A: The subject matter is like a knot of lots of different things. I look a lot at prehistoric arts and archaeology. The fragmentation of objects or living things, and the mystery they’re shrouded in interests me.
I think about why they were made or I try to piece together how our contemporary identity relates to them. I feel very close to them, even though they were made or lived so long ago.
I work with that fragmentation – such as skeletons or the afterlife of bodies or things – and how it helps the living make sense of death. I’m also interested in the ‘anonymous hand’ behind an artwork, such as those made around funerary practices.
I also find the contrast of conflict and harmony between humans absurd and compelling. Sometimes my work approaches themes of displacement: moving humans away from the epicentre and incorporating the non-human, moving towards ‘hybrid’ figures within themes of transformation.
‘I like to think that my practice behaves like an opening into another world, perhaps an underworld.’
Bea Bonafini
Q: So, do the figures in your work exist in this world or another, or both?
A: I like to think that my practice behaves like an opening into another world, perhaps an underworld. I can juxtapose many different references on the same plane. They’re like otherworldly openings.
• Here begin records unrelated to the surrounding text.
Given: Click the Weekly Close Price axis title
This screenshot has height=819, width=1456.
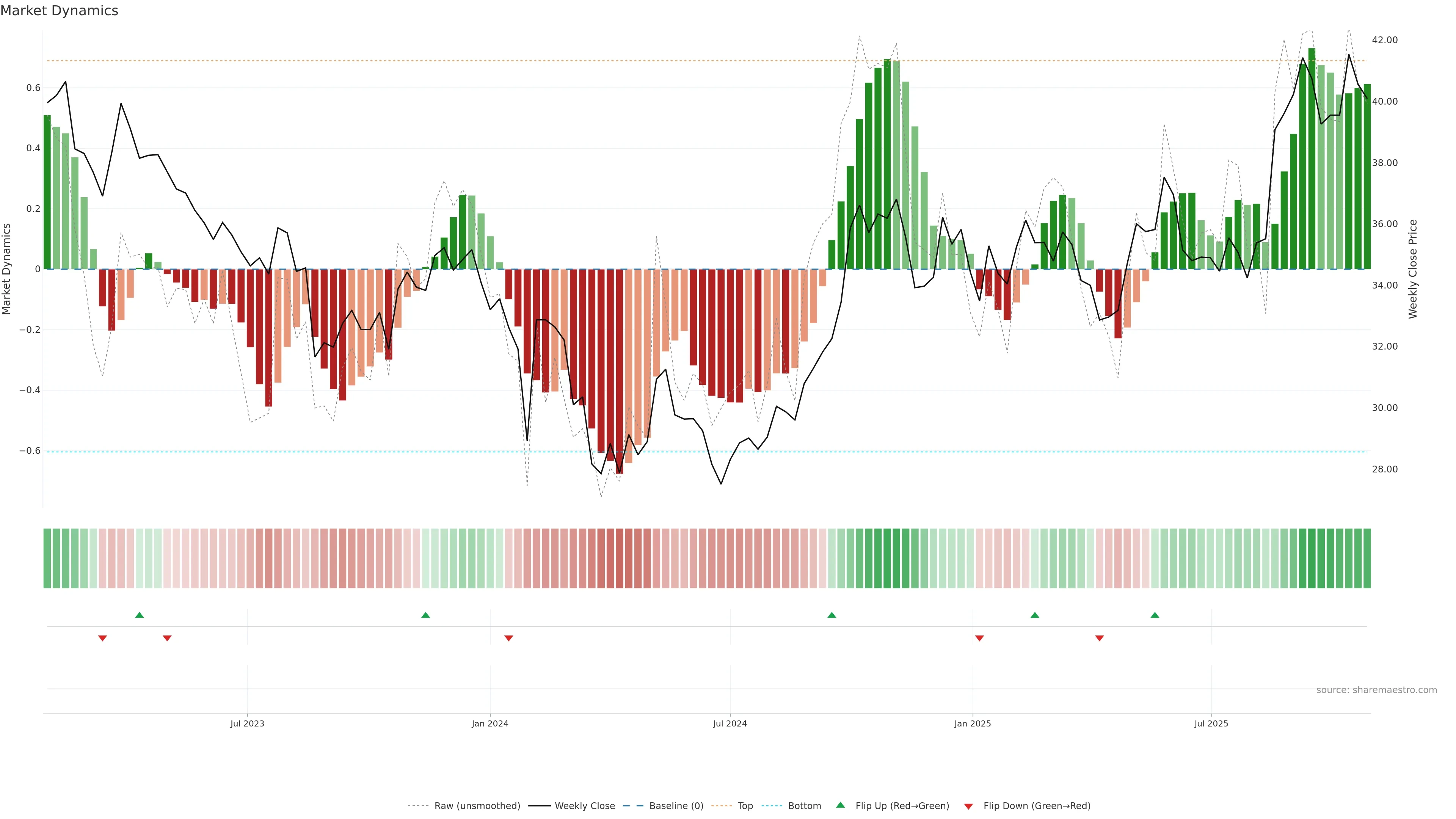Looking at the screenshot, I should pos(1412,269).
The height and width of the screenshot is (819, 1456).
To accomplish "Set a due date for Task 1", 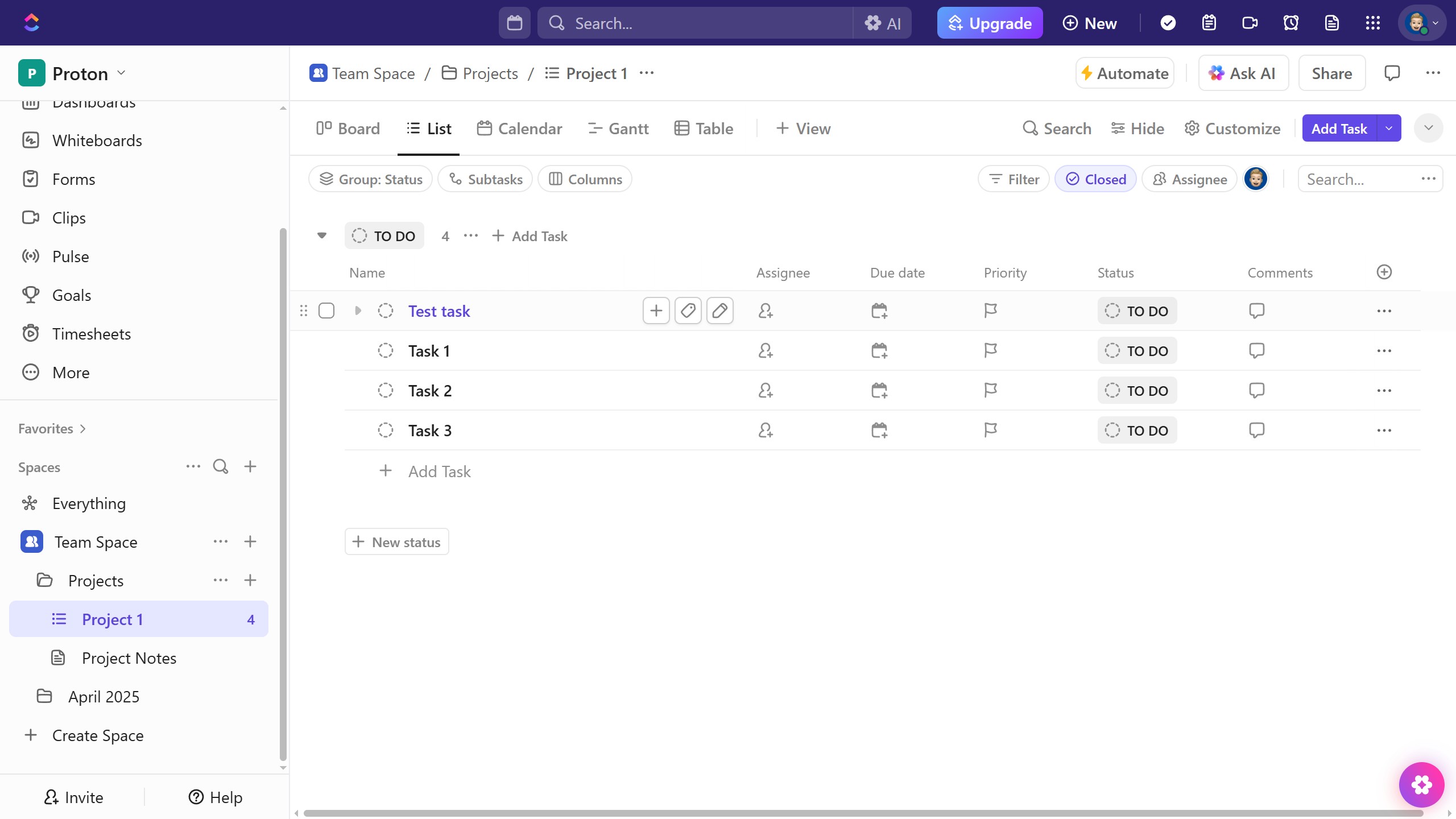I will [x=879, y=350].
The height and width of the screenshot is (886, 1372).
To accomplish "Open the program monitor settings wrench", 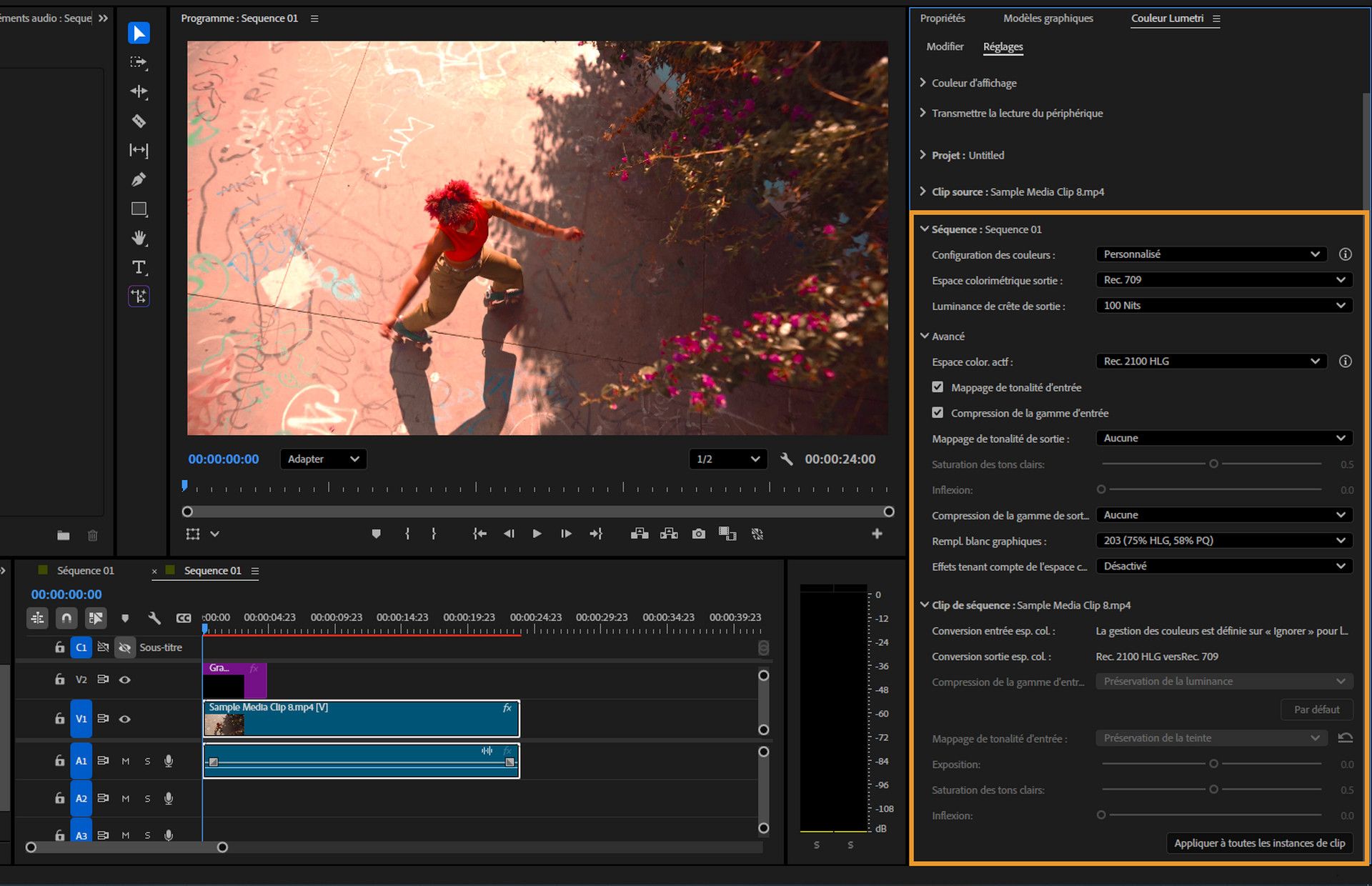I will pos(787,459).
Q: How do you decide which materials are right for each piece you make?
A: I choose the medium depending on the kind of space works are intended for. Often I’ll approach an exhibition or a site-specific commission with the architecture of the space in mind.
My works can take over the entire floor or they can be tiny and intimate so that they reflect the intimacy of a space.
Q: You’ve made huge carpets you can walk around. Can you tell us a bit about the textural qualities of your work?
A: Materiality is really important in my work: the way the surfaces are handled, whether they’re cut or stained, pieced back together or carved in some way. The end result is all about the surfaces. When I make my tapestries, I use industrial domestic carpets and I use the technique of inlay work.
The final surface looks like it’s been woven like a landscape of fibres that are of different lengths and different textures. Some are synthetic, some are natural, and some are painted over with oil paints or pastels.
When you walk on them, or when the works are displayed on a wall, there’s a sense of them being very elaborate. The details are really important.
Finally, my ceramics are made using a Japanese technique called nerikomi. I layer stained porcelain sheets, I cut them and re-piece them together, cutting them again and again and finally I sculpt them.
Q: Could you tell us a bit about your work called Axis?
A: Originally, Axis is an engraved gouache painting on cork. As a circle cut in two it refers to the Axis mundi, which appeared a lot in mediaeval artworks. It relates to the transition between the three spheres of the heavens, the earth, and the underworld.
Hieronymus Bosch’s sphere (in the Garden of Earthly Delights, for example) cut in half, is one example. My split sphere depicts two entangled octopuses.
I chose the octopus as a subject because it’s an animal of soft materiality. It doesn’t have a skeleton, it can change its shape, it has incredible colours, eight tentacles that can wrap around things, and three hearts.
It’s such a fascinating and intelligent creature. I chose to work on an edition of Axis with King and McGaw – recreating the painting, mounting it onto thick board and keeping the exact scale – to produce a perfect reproduction of the original work.
It truly gives a genuine impression of the actual painting. There’s a sense of added magic as it floats within its frame.